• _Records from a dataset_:
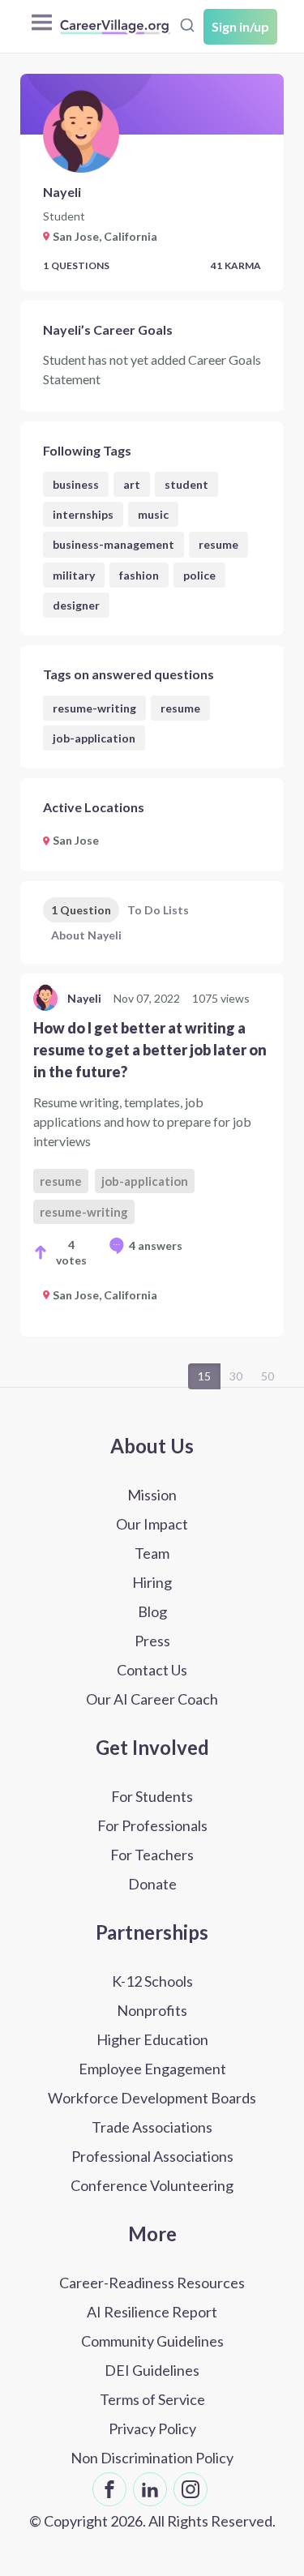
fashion (139, 575)
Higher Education (152, 2039)
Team (152, 1553)
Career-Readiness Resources (152, 2282)
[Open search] (187, 25)
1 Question (81, 910)
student (186, 484)
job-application (94, 738)
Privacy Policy (152, 2428)
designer (76, 605)
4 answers (155, 1245)
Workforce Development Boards (152, 2098)
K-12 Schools (152, 1981)
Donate (152, 1884)
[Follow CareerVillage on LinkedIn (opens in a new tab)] (150, 2489)
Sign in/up (240, 26)
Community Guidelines (152, 2341)
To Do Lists (158, 910)
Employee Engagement (152, 2068)
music (153, 514)
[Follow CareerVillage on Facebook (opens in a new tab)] (109, 2489)
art (131, 484)
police (199, 575)
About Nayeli (86, 935)
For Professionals (152, 1825)
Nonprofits (152, 2010)
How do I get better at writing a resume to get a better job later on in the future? (150, 1049)
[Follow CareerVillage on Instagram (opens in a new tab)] (190, 2489)
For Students (152, 1796)
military (74, 575)
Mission (152, 1495)
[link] (152, 1155)
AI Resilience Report (152, 2312)
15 (204, 1376)
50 (267, 1376)
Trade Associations (152, 2127)
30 (235, 1376)
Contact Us (152, 1670)
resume (218, 544)
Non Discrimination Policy (152, 2458)
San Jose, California (105, 1295)
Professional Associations (152, 2156)
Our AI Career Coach (152, 1699)
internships (83, 514)
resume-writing (94, 708)
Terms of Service (152, 2399)
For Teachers (152, 1855)
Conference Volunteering (152, 2185)
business (76, 484)
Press (152, 1641)
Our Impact (152, 1524)
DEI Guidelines (152, 2370)
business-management (113, 544)
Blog (152, 1611)
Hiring (152, 1582)
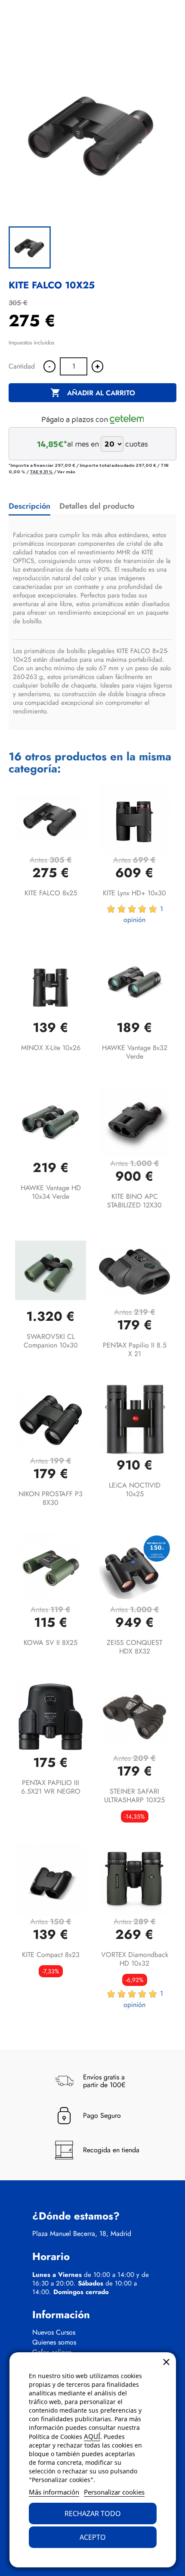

• _Action item_:
Repeat nothing but the lines from the one containing "Professional Associations (152, 2156)" through the end of the entries, exactly, and skip the pictures.

• _Answer to the problem_:
Professional Associations (152, 2156)
Our AI Career Coach (152, 1699)
internships (83, 514)
resume-writing (94, 708)
Terms of Service (152, 2399)
For Teachers (152, 1855)
Conference Volunteering (152, 2185)
business (76, 484)
Press (152, 1641)
Our Impact (152, 1524)
DEI Guidelines (152, 2370)
business-management (113, 544)
Blog (152, 1611)
Hiring (152, 1582)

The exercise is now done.